De Nederlandse regering beschouwde het herwonnen koloniale bezit Indië als een middel om de schatkist te vullen. Als gevolg van de Java-oorlog (1825-1830) en enkele andere militaire expedities veranderde de politieke en economische situatie ingrijpend. Na een jaarlijks terugkerend miljoenenverlies moest het door gouverneur-generaal Van den Bosch bedachte Cultuurstelsel op het hoofdeiland Java in 1830 uitkomst bieden. De bevolking werd gedwongen om een vijfde deel van haar grond te ontginnen voor de verbouw van koffie, suiker, tabak, thee en indigo voor de Europese markt. Hierdoor werd de infrastructuur van Java weliswaar verbeterd, maar na mislukte rijstoogsten ontstond er snel hongersnood. Bovendien groeide de bevolking sneller dan de voedselproductie. Het zou nog tot 1870 duren voor protesten in het Nederlandse parlement leidden tot de afschaffing van het Cultuurstelsel. Toen kwam er onder invloed van de liberale politiek een eind aan de staatsmonopolies en ontstond er ruimte voor particuliere ondernemingen. De winsten die dit opleverde kwamen vooral ten goede aan de Nederlandse staatskas en aan Nederlandse en soms Chinese ondernemers. De bloei betekende echter meestal een verslechtering voor de lokale bevolking.
Rond 1900 was er een kentering waar te nemen in het denken over het Indische wingewest. De liberale advocaat C.Th. van Deventer vestigde in 1899 door middel van een artikel in het maandblad De Gids de aandacht op het feit dat Nederland sinds 1867 een winst van 245 miljoen gulden uit Indië had gehaald. Hij was van mening dat dit teveel ontvangen geld, de ‘ereschuld’, ten bate van de bevolking gebruikt diende te worden. Zijn ideeën werden opgepikt door en kregen vorm onder het bewind van het kabinet-Kuyper van 1901. In het kader van de zogenaamde ethische politiek zag de regering het als de taak van Nederland om de kinderen van Indië op te voeden en tot grotere welvaart te brengen. Daartoe zou ook meer geïnvesteerd worden in de gezondheidszorg en het onderwijs.
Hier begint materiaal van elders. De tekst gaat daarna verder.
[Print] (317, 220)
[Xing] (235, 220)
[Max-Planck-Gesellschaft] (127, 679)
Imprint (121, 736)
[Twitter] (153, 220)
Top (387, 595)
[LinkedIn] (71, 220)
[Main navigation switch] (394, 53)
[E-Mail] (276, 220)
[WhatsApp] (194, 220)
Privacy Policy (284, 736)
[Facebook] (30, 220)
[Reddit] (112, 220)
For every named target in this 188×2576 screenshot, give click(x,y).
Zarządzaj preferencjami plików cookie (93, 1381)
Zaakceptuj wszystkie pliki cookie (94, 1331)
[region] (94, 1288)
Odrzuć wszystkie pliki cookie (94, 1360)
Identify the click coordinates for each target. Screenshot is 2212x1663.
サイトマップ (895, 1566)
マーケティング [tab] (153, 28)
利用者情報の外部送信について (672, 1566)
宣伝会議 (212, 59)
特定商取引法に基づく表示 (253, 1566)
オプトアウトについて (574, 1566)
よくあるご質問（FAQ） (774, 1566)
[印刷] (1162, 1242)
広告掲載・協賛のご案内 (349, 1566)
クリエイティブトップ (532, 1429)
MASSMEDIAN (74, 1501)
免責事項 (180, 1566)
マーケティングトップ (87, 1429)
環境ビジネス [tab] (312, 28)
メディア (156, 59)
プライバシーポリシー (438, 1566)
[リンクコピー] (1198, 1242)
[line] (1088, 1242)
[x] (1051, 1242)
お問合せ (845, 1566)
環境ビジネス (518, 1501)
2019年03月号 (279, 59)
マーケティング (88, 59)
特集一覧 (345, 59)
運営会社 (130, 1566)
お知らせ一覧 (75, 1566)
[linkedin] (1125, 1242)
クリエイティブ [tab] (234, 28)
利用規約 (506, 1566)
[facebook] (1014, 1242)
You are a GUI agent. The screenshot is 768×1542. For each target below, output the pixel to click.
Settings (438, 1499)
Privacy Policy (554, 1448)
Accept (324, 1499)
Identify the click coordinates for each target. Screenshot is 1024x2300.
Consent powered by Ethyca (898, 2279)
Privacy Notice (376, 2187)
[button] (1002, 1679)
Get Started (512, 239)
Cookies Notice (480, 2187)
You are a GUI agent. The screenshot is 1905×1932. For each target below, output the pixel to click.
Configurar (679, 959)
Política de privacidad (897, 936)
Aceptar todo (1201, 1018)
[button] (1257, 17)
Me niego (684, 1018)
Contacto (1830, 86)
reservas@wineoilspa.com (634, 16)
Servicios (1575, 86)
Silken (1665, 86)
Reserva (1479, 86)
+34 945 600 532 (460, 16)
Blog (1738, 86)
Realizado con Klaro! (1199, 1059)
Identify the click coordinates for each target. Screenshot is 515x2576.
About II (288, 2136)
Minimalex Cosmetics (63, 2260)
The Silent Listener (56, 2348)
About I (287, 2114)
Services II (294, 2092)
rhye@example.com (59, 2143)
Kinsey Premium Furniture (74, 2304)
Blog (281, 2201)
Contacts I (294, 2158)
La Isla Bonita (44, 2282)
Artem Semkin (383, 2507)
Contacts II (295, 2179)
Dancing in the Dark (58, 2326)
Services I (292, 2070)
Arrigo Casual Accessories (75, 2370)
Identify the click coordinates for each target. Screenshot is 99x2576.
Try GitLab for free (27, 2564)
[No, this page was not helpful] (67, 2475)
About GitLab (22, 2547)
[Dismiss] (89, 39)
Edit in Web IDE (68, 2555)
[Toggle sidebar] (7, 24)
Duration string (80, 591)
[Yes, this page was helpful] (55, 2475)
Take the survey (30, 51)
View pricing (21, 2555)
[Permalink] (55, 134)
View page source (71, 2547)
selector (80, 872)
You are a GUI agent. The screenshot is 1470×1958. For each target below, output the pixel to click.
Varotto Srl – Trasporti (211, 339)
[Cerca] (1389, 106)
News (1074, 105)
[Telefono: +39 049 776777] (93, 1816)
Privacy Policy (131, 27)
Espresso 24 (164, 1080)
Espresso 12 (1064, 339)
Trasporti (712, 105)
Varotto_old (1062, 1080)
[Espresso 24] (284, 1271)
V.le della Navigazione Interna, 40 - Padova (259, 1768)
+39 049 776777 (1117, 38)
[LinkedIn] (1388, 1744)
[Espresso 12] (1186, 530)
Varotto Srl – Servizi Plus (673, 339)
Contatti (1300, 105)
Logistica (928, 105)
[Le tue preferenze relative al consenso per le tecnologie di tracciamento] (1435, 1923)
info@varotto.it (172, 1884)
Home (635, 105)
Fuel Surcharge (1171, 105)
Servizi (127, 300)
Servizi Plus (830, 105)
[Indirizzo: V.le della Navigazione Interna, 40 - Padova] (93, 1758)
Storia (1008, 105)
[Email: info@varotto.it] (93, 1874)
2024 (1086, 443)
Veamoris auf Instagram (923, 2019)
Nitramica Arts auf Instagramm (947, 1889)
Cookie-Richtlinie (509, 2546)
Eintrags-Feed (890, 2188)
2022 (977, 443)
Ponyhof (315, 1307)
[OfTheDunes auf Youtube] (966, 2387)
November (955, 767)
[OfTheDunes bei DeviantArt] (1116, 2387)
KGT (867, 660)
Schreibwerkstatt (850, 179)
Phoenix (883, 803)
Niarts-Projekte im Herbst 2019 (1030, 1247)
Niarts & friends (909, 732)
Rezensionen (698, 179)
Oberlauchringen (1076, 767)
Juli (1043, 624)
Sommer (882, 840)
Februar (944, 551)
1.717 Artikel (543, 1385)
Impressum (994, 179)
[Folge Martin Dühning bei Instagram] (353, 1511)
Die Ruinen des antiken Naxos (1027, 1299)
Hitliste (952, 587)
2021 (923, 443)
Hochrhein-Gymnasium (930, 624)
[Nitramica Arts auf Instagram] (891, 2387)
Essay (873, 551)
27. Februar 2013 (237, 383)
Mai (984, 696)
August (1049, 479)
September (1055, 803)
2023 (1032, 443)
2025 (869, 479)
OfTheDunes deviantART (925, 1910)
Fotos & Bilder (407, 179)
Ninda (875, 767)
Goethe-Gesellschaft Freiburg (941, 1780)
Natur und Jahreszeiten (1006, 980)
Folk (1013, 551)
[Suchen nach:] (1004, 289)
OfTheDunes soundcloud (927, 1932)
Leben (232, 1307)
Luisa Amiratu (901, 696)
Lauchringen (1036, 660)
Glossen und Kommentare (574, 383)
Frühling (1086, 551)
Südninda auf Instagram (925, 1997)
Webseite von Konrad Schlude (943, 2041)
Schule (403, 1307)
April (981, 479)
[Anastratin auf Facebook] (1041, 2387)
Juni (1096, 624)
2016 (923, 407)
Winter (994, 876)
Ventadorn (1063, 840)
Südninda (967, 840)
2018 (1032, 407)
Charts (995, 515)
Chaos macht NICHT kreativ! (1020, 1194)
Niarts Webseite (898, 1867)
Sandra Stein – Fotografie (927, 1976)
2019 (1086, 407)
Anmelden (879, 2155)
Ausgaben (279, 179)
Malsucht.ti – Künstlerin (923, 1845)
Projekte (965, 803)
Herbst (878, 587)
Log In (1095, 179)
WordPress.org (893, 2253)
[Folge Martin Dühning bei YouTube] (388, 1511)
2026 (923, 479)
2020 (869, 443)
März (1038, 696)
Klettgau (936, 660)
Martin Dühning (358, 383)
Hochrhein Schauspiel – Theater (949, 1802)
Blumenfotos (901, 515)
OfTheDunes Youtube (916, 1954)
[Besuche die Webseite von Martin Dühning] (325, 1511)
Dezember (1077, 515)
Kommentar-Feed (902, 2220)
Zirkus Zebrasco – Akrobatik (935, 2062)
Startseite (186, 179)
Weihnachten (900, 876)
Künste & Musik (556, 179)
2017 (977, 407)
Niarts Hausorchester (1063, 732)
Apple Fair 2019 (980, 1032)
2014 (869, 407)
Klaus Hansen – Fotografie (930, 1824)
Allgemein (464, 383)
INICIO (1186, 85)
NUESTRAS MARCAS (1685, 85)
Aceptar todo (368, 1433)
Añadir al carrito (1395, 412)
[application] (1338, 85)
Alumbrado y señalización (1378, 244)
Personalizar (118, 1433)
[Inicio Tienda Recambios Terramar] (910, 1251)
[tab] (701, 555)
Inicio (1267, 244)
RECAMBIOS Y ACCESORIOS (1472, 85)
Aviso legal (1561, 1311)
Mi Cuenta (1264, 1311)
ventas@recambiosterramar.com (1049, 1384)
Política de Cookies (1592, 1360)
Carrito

Tegelijkertijd wilde men de gehele Indische archipel onder Nederlands bestuur brengen. De Indische vorsten werden middels jaren van strijd die tienduizenden levens kostten aan de Nederlandse soevereiniteit onderworpen. Behalve enige algemene welvaartsverbetering en een stabielere politieke situatie in Indië bracht de ethische politiek voordeel voor de Nederlandse economie.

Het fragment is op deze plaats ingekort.